Problem of sign extension

Tags: / c /

About sign extension with an example C snippet .

Consider the following program

#include<stdio.h>

int main()
{
 char c = 255;
 int a = (int)(unsigned char)c;
 int b = (int)c;
            printf("\na = %d", a);
            printf("\nb = %d", b);
 return 0;
}

The output is interesting:

a = 255
b = -1

This is because of sign extension.

In a = (int)c, c has the value 255. As char is of 8 bits (usually), the binary representation in memory would be:

1111 1111

When this value is cast into int which means signed int, this 1111 1111 is considered a signed value. Like this

1 111 1111

with the first bit denoting the sign of the number.

Since the sign bit is 1 here, c is assumed to be negative.

sizeof(int) is greater than sizeof(char) so there are some bits to fill in the int representation of c.

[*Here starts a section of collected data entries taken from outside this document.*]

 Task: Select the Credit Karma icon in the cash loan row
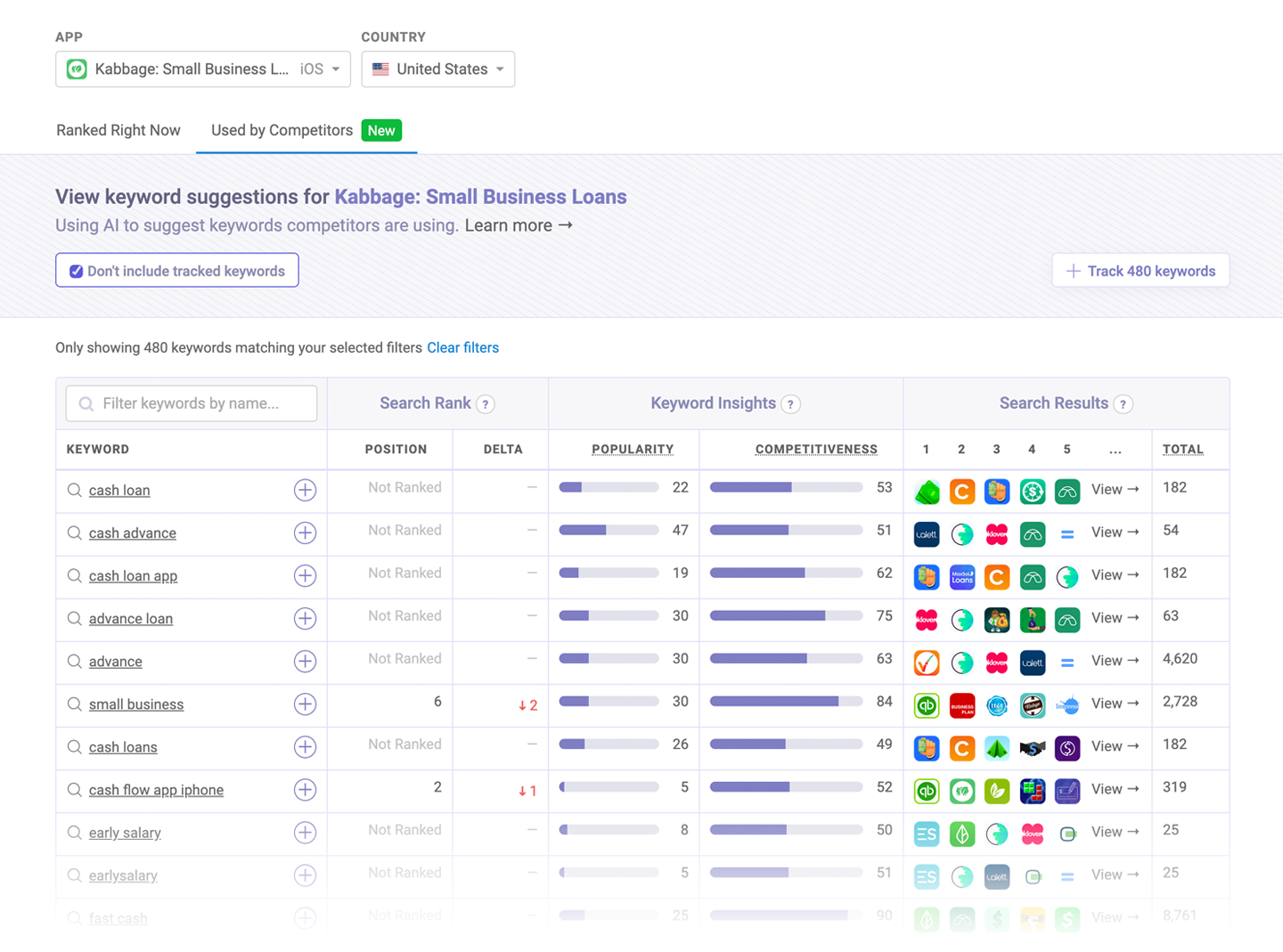click(962, 491)
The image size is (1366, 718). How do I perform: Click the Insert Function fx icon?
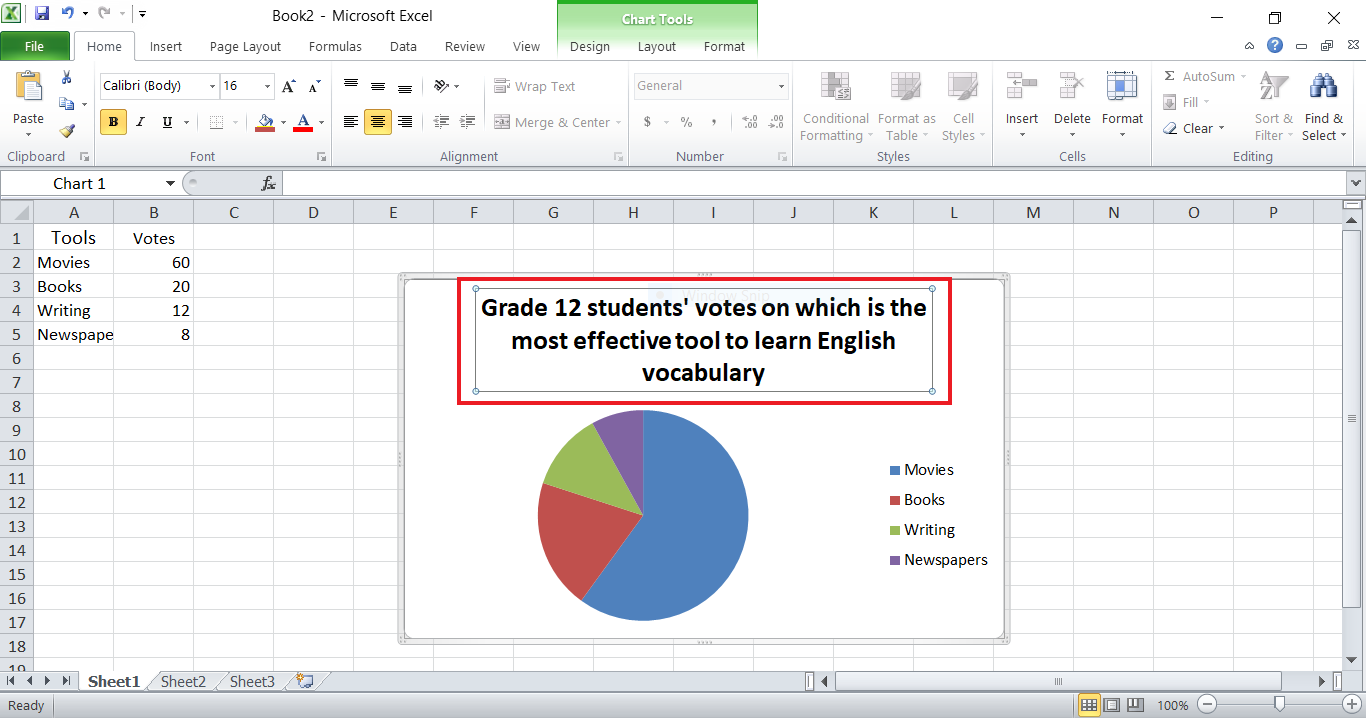click(267, 182)
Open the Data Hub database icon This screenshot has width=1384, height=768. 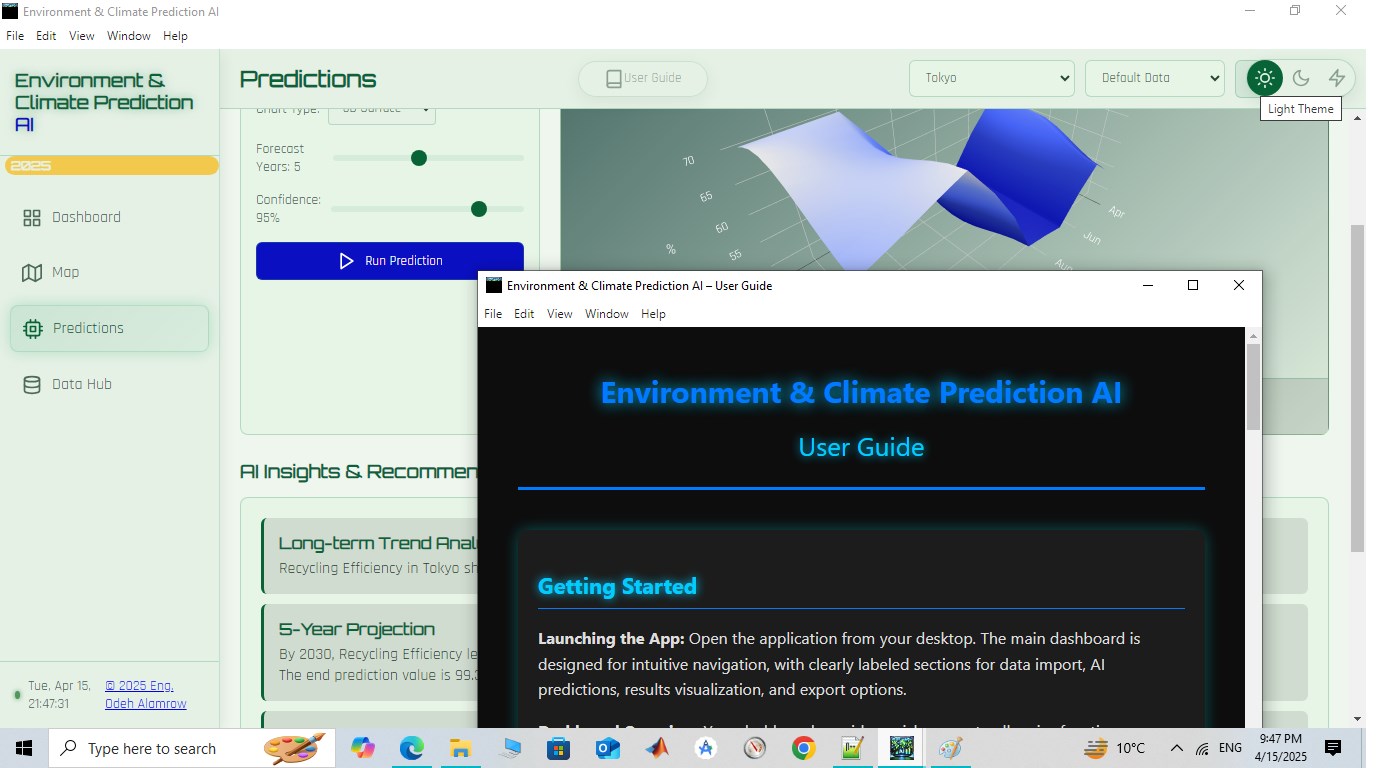[x=32, y=384]
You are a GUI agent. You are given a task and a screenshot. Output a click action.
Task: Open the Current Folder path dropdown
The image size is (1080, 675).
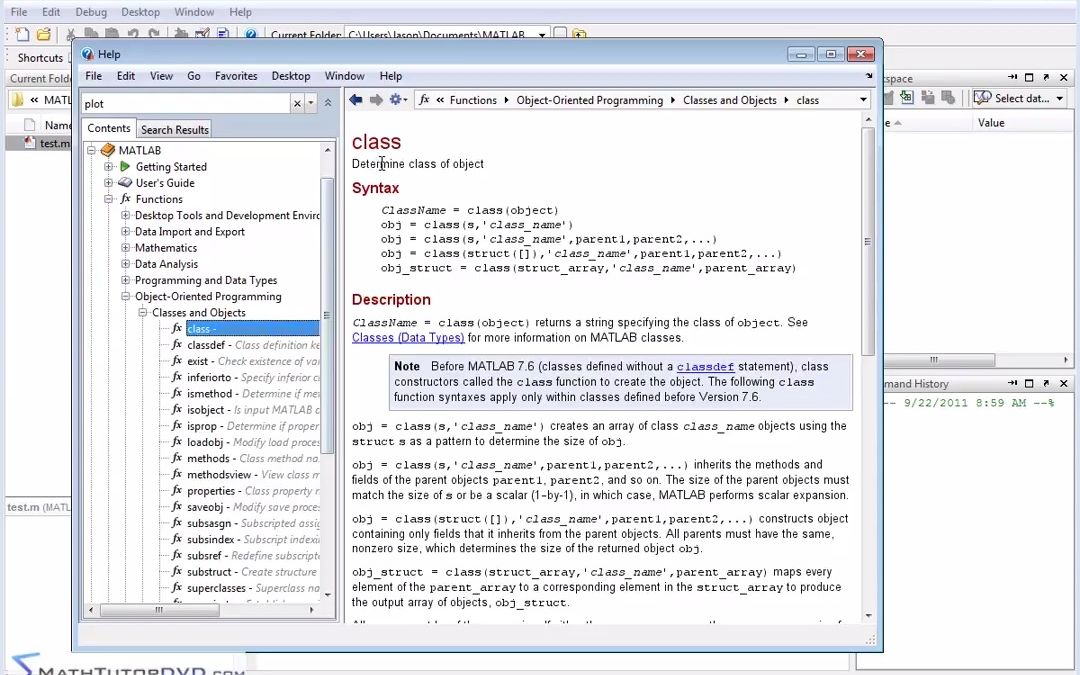tap(541, 33)
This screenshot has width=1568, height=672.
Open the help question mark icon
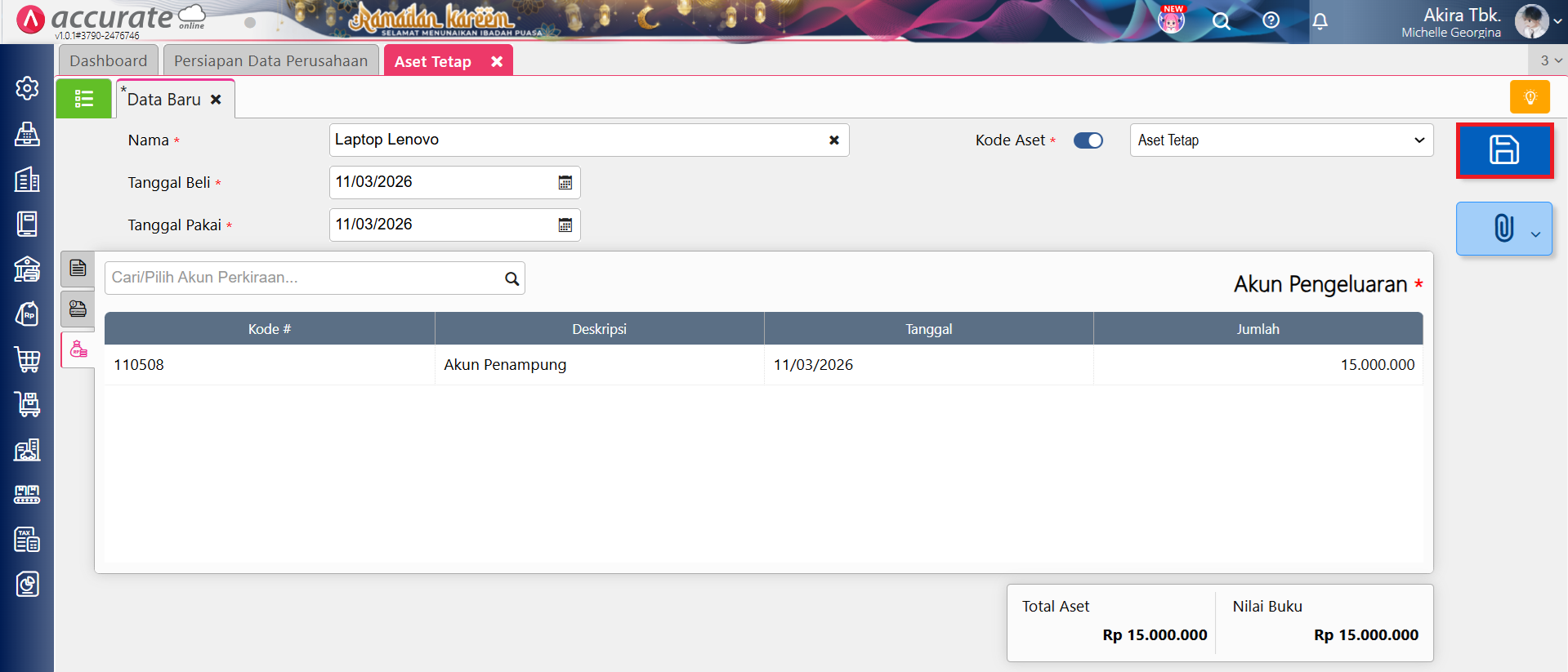tap(1271, 20)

Attempt to preserve the sign as well as the value of the number. So the lower bits of c assigned to a is unchanged and the ‘vacant’ bits of the int representation are filled with the value of the sign bit.

ie, the binary representation of a would be (assuming sizeof(int) is 4 bytes)

1111 1111 1111 1111 1111 1111 1111 1111

which is the binary for -1 (in 2’s complement form) when considered as a signed int.

Whereas in b = (int) (unsigned char)c;, c is first cast into an unsigned char. Therefore its sign won’t be considered when it is cast into a signed int afterwards and hence sign extension won’t be done.

Ie, the binary representation of b would be

0000 0000 0000 0000 0000 0000 1111 1111

as the sign bit of c won’t be copied to the ‘vacant’ bits of b.

See: https://en.wikipedia.org/wiki/Sign_extension